High-Nutrient Dense Snack Cuts Calorie Intake for Children
Fewer calories consumed when eating cheese, vegetable combination versus potato chips
THURSDAY, Dec. 20 (HealthDay News) -- Giving children a high-nutrient dense (HND) snack of cheese and vegetables reduces calorie intake compared with a non-nutrient dense (NND) snack, according to a study published online Dec. 17 in Pediatrics.
Brian Wansink, Ph.D., of Cornell University in Ithaca, N.Y., and colleagues conducted a study involving 201 children entering third through sixth grade who were allowed to freely eat snacks while watching a 45-minute television program. Children were randomized to one of four snacking conditions: potato chips only; cheese only; vegetables only; and cheese and vegetables. The authors sought to examine whether the children consumed fewer calories when offered a HND snack instead of NND snacks.

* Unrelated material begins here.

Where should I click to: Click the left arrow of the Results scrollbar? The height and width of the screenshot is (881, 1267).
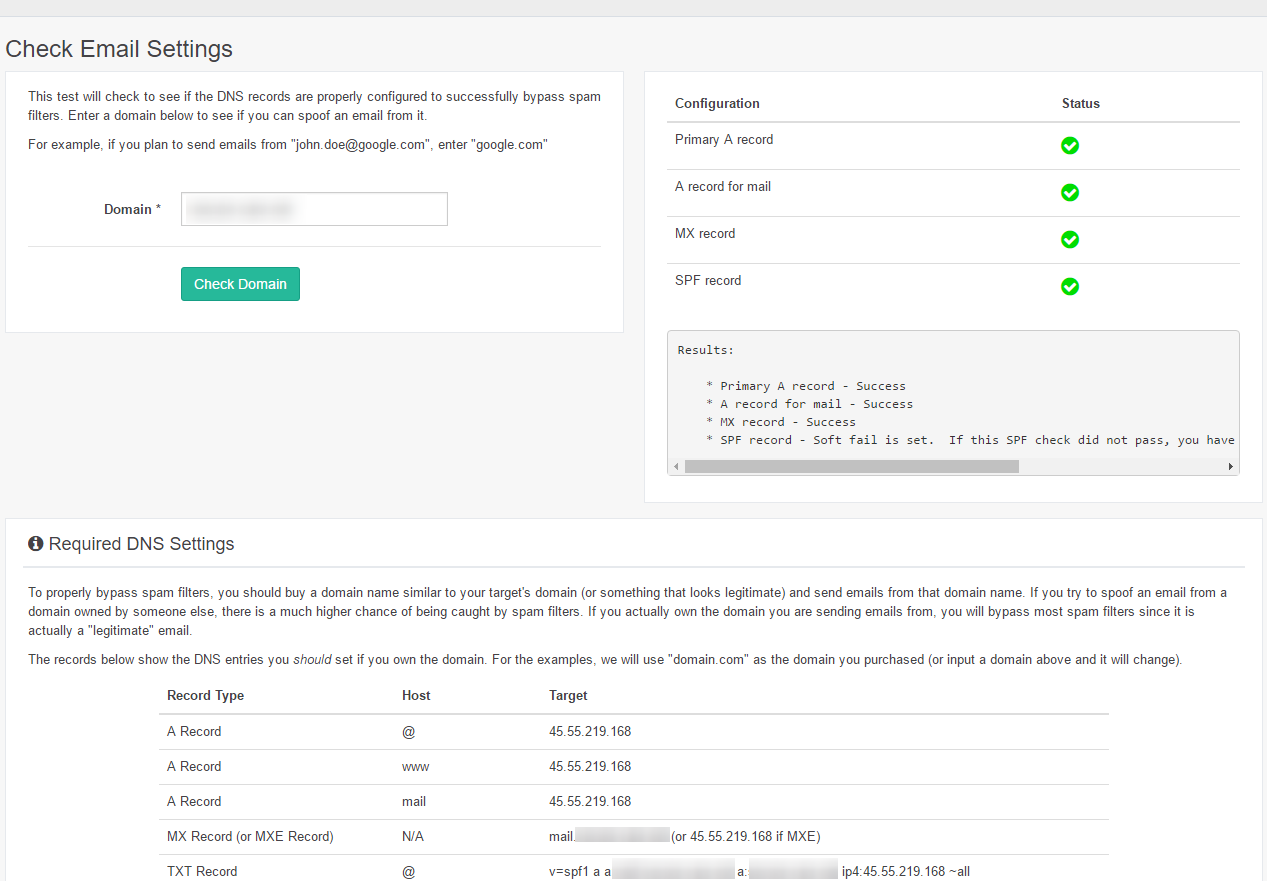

Compared with those who ate potato chips, the researchers found that children who ate a combined snack (cheese and vegetables) consumed 72 percent fewer calories and needed significantly fewer calories to be satiated. These effects were even greater in children who were overweight or obese and those from low-involvement families.
"For parents, eliminating snacking altogether is impractical and, in some cases, can backfire. However, parents could potentially replace some NND snacks with HND snacks such as a cheese and vegetable combination with less fear of backlash than if NND snacks were removed altogether," the authors write. "The link between HND snacks and satiety can help dieticians craft diets that allow for both choice and enjoyment while also controlling calories."
The study was funded in part by Bel Brands USA.